## Assignment
Please return every line from the entries that has the string "agent" in it.

[Stored data entries]
*** Begin section ***
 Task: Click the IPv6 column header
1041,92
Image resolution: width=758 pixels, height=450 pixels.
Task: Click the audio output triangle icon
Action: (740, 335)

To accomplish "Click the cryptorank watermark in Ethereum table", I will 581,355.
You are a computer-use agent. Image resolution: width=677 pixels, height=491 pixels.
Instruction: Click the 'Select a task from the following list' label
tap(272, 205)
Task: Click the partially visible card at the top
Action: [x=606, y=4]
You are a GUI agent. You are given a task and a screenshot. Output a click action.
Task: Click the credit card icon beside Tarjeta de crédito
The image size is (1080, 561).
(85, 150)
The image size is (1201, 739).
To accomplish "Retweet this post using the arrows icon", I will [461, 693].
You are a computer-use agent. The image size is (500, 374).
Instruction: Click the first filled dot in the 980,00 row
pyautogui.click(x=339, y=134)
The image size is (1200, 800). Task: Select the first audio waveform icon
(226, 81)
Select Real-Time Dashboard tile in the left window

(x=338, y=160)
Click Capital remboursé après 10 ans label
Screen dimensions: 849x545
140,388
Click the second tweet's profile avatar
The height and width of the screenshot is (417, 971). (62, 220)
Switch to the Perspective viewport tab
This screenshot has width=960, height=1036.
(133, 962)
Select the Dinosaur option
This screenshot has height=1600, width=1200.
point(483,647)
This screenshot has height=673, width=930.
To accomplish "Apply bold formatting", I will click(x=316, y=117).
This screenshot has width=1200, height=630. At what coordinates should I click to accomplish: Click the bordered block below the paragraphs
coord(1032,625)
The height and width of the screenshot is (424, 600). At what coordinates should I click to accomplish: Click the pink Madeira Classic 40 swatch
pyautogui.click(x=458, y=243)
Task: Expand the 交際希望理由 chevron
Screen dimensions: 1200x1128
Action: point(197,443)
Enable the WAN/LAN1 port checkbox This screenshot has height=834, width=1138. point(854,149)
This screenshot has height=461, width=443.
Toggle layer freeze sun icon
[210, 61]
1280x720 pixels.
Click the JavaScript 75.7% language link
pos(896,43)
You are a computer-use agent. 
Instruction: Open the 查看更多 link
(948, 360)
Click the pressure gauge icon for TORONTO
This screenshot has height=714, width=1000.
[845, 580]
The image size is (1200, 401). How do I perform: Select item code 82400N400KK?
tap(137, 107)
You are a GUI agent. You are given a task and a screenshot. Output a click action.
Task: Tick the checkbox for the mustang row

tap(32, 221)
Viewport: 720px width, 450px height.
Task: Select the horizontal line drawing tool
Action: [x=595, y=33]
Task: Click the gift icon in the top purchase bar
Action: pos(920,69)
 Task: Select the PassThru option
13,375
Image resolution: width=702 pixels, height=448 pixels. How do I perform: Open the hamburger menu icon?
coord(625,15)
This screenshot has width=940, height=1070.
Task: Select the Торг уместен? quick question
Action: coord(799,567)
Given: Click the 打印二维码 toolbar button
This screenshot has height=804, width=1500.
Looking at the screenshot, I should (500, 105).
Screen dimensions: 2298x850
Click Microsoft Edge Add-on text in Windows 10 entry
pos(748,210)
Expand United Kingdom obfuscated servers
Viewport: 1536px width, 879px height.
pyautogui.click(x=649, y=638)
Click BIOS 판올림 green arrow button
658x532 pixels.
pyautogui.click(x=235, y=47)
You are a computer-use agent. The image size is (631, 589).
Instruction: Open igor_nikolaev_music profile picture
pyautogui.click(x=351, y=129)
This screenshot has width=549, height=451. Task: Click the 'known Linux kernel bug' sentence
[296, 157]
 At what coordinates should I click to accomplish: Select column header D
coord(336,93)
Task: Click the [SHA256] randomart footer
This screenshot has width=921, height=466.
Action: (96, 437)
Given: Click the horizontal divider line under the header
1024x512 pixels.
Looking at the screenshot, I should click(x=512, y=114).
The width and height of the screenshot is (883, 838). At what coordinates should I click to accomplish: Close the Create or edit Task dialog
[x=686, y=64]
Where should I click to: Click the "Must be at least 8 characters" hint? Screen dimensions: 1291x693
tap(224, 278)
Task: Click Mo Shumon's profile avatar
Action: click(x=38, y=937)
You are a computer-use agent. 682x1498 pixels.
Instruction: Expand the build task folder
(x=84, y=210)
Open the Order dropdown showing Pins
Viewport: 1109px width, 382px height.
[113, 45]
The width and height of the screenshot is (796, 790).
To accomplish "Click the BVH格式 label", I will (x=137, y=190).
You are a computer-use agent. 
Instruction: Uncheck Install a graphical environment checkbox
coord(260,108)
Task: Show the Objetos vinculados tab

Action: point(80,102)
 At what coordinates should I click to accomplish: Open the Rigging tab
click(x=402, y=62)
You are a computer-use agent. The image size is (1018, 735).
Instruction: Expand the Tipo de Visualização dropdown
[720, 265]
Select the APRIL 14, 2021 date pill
*** End section ***
## Response area
You are a computer-use agent. Image resolution: width=677 pixels, height=491 pixels.
You are a GUI agent. You are given a task and a screenshot. Output a click action.
You are a computer-use agent. The image size is (500, 374).
You are a computer-use agent. 
You are a GUI agent. You are given a task and a screenshot. Output a click action.
You are a computer-use agent. The image size is (631, 589).
You are a computer-use agent. 682x1498 pixels.
You are a computer-use agent. 
You are a computer-use agent. The image size is (1018, 735).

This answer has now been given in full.